I often feel full of trauma, guilt and despair. I’m mad at the Fox News personalities and the Republican politicians who downplay vaccination. I’m frustrated with people who aren’t doing more to protect themselves and their loved ones. Sometimes, I’m just mad with a kind of seething aimless anger. But even on the hardest days I box my emotions and get back to the work of caring for patients because I made a commitment to heal people, not hold grudges.
On some shifts, the stress in the air is palpable. My colleagues and I know the patients are piling up, but there just are not enough nurses to properly triage everyone. A patient experiencing heart failure waits in an emergency room because inpatient rooms upstairs are all occupied. Patients who need surgery can’t be transferred because nearly every hospital within a two-hour drive is near or at capacity, too.
Nurses in my emergency department work double duty, checking on admitted patients and tending to new ones streaming in seemingly every hour. They’ve done this shift after shift for at least a month with no end in sight. And they did it during the last surge, in the spring, and the one before that, last winter. One of the best emergency nurses I’ve ever worked with told me that she cries on her drive home after every shift.
Like in the rest of Michigan, an overwhelming majority of patients in our hospital are unvaccinated, including 98 percent of acute critical care patients. Given that only about 62 percent of Michigan residents have had at least one dose of vaccine, lagging behind the national rate by about nine points, I fear we won’t see an end to the tide of sick people anytime soon, and hospitals can absorb only so many surges.
Michigan’s health infrastructure isn’t the only one teetering on the verge of collapse. The Arizona Department of Health Services reports 94 percent of beds in the state are full, with Covid-19 patients making up about a third of those hospitalized. In Texas between mid-January and October, unvaccinated people made up a vast majority of reported Covid-19 cases and deaths there. The domino effect of strained operations carries a cost, and the data shows that patient safety is suffering under the crush of too many sick people and not enough health care workers.

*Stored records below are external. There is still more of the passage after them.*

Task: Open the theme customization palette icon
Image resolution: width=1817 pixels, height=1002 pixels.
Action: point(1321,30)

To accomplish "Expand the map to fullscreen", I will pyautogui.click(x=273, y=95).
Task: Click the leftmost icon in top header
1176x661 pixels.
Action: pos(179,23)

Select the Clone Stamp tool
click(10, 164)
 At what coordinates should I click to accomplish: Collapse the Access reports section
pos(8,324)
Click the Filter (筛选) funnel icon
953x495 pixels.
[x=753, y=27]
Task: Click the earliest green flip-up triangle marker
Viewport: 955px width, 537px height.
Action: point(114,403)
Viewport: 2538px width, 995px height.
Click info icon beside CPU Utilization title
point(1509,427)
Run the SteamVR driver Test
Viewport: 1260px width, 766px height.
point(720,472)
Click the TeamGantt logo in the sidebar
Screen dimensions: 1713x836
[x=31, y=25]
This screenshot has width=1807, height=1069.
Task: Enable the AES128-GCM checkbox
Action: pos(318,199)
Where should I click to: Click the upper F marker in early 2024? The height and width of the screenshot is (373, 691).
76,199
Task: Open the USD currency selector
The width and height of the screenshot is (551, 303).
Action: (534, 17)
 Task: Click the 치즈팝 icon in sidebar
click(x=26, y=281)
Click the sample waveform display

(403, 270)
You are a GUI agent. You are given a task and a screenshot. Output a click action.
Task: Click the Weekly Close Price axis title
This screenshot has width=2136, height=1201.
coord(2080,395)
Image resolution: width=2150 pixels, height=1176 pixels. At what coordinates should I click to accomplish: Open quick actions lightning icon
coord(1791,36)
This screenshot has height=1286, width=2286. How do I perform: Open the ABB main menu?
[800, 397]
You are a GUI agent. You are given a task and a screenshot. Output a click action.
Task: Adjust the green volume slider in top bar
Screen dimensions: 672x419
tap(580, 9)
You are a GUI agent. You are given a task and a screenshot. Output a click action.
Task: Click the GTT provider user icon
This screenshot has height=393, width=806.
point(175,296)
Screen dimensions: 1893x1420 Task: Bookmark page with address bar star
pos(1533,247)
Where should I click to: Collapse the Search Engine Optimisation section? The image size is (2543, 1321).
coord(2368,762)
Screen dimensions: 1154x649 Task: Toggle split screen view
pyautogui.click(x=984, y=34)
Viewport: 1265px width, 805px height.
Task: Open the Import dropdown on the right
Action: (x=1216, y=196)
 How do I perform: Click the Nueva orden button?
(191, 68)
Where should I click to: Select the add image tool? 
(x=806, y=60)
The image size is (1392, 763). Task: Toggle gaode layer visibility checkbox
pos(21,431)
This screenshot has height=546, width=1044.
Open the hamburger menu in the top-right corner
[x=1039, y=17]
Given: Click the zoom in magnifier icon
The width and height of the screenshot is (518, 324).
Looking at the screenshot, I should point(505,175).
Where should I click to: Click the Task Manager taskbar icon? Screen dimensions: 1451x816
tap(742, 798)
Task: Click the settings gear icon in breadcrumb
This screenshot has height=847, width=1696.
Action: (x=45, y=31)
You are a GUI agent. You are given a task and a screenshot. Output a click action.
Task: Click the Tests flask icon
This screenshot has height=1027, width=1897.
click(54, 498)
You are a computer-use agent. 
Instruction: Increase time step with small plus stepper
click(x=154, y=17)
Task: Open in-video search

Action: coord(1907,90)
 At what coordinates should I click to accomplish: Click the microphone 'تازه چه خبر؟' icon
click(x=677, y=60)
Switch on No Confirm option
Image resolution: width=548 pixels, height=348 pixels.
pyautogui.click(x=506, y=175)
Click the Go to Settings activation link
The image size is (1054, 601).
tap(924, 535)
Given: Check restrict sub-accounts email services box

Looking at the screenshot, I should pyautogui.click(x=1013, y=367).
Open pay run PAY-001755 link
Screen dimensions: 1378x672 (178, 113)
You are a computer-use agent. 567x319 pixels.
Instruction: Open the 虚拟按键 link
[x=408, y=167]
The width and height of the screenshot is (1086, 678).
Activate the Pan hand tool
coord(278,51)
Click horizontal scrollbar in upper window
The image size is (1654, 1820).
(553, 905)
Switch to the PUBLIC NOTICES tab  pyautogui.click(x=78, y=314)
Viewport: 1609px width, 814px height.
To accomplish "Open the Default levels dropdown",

As immunity from vaccinations wanes, infections will most likely increase if a persistently large number of people remain unvaccinated. A vaccine mandate is the only way to break the endless cycle of surging infections that in turn push hospitals to the brink, and to save lives in conservative, pro-Trump communities like mine where Covid-19 misinformation is pervasive and death rates are far higher than in other communities.
For close to two years, doctors and public health professionals have tried to persuade people to wear masks and socially distance. For most of 2021, we have coaxed people to do their civic duty and get vaccinated. We have shared the science. We have used facts. We have explained how vaccinations suppress and ultimately stop diseases. We have gone on TikTok. We have held town halls.
My colleagues in health care and I know we can’t silence the charlatans who spout nonsense about lifelong natural immunity and unproven cures. We aren’t winning with facts because one-seventh of Americans still say they will not get vaccinated. Despite the growing body of peer-reviewed studies and scientific research under our belt confirming masks and vaccinations are how we stop Covid-19, millions of Americans are still unpersuaded.
With every shift, I see the strain people sick with Covid-19 put on my hospital. Their choice to not get vaccinated is not personal. It forces patients with ruptured appendixes and broken bones to wait for hours in my emergency department; it postpones surgeries for countless other people and burns out doctors and nurses.
The coronavirus has sickened nearly 50 million Americans and killed over 788,000. New mutations continue to appear, and the winter’s chill will bring flu season along with it. Personal choice cannot be an acceptable reason to endanger other people. With cases and deaths continuing to rise and antivirals in short supply, time is not on our side. A widespread vaccine mandate may be the only thing that can save our hospitals and our patients.